Rick zog sich die Lederjacke über und machte sich bereit zu einem kleinen Zug durch die Gemeinde. Sammy Joe legte den Kopf in den Nacken, sah ihn an, ohne sich zu ihm herumzudrehen.
„Kann ich mitkommen?“
„Wir treffen uns im Diner, in einer Stunde, Okay?“
„Okay.“
Es wurde Zeit, dass er etwas unternahm, ohne dass er Sammy Joe im Schlepptau hatte.

Herbert dachte, es wäre ein Kinderspiel, ein Auge auf Scanlon zu haben, blieb ihm zwanzig Minuten auf den Fersen, nachdem Rick das Haus verlassen hatte, dann war er plötzlich verschwunden. Es schien, als habe er geblinzelt und die Welt hätte sich ein Stück weitergedreht, so weit, dass Scanlon vom Erdboden verschwinden konnte. Herbert wagte es nicht, die Zentrale anzurufen und zu melden, dass er an der Nase herumgeführt worden war, er fuhr einfach weiter durch die Straßen und sah sich um.
Dieser Schnitzer bleibt unter uns, Scanlon, dachte er, aber der kommt mit auf die Rechnung.

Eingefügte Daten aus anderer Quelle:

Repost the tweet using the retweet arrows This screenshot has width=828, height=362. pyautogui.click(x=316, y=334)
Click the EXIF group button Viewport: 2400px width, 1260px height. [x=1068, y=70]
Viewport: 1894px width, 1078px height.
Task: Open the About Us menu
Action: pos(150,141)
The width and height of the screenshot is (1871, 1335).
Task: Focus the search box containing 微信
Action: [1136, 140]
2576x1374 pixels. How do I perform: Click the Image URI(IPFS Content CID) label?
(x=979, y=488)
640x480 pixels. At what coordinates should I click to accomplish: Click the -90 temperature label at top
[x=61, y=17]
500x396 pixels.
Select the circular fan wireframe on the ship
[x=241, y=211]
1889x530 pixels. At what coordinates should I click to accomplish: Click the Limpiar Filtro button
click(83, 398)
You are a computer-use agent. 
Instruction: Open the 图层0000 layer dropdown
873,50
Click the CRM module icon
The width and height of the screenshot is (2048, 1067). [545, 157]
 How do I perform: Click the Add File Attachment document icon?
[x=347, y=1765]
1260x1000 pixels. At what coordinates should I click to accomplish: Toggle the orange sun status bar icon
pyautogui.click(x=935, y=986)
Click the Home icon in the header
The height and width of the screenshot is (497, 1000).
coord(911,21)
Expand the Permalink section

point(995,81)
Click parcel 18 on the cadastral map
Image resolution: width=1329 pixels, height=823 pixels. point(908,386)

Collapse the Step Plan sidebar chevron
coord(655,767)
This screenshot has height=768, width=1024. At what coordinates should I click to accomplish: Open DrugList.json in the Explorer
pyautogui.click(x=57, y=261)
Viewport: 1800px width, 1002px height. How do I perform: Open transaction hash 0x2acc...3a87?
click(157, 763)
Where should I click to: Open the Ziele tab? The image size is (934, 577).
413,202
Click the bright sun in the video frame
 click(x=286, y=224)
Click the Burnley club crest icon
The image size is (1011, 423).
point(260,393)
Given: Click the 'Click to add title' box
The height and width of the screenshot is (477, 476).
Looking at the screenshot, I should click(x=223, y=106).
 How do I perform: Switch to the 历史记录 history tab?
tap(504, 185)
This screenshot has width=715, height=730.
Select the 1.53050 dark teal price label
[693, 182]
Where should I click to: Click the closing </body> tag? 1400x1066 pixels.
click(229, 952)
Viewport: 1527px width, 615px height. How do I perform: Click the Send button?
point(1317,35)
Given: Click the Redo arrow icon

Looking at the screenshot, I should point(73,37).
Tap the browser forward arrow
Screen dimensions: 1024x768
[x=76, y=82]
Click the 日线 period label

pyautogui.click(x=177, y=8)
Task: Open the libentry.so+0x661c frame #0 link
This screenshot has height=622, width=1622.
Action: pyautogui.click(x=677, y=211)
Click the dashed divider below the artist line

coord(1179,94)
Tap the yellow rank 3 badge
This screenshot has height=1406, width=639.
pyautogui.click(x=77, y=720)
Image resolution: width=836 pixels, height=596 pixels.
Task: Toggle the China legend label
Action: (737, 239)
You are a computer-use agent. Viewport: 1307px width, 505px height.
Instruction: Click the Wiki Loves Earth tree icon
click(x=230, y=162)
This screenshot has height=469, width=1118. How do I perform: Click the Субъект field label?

„Ich bin in Boulder. Morgen steige ich in einen Mietwagen und fahre nach Montrose und dann bin ich praktisch vor ihrer Haustür.“
„Wie wollen sie nach Ouray reinkommen?“ Sheriff Overturf war knurrig, man konnte ihn sich sehr gut als Dobermann mit gefletschten Zähnen vorstellen, und er war wütend, weil er Scanlon noch nicht los war und weil es ihm nicht passte, dass Dominique in seine Stadt kam und seine Pläne zunichte machte.
„Es gibt eine Charterfluggesellschaft in Montrose, die fliegen auch die paar Meilen bis nach Ouray.“
„Kommen sie mir nicht ins Gehege, Dominique.“
Dom legte ohne eine Erwiderung auf und Sophie sagte: „Was hat er gesagt?“
„Ich soll ihm nicht ins Gehege kommen.“
Sie wandte sich ab, legte die Arme um ihre Körpermitte, als habe sie Bauchschmerzen und Dom musste annehmen, dass es wahrscheinlich auch so war. Rick hatte zuweilen diesen Effekt auf die Menschen seiner näheren Umgebung.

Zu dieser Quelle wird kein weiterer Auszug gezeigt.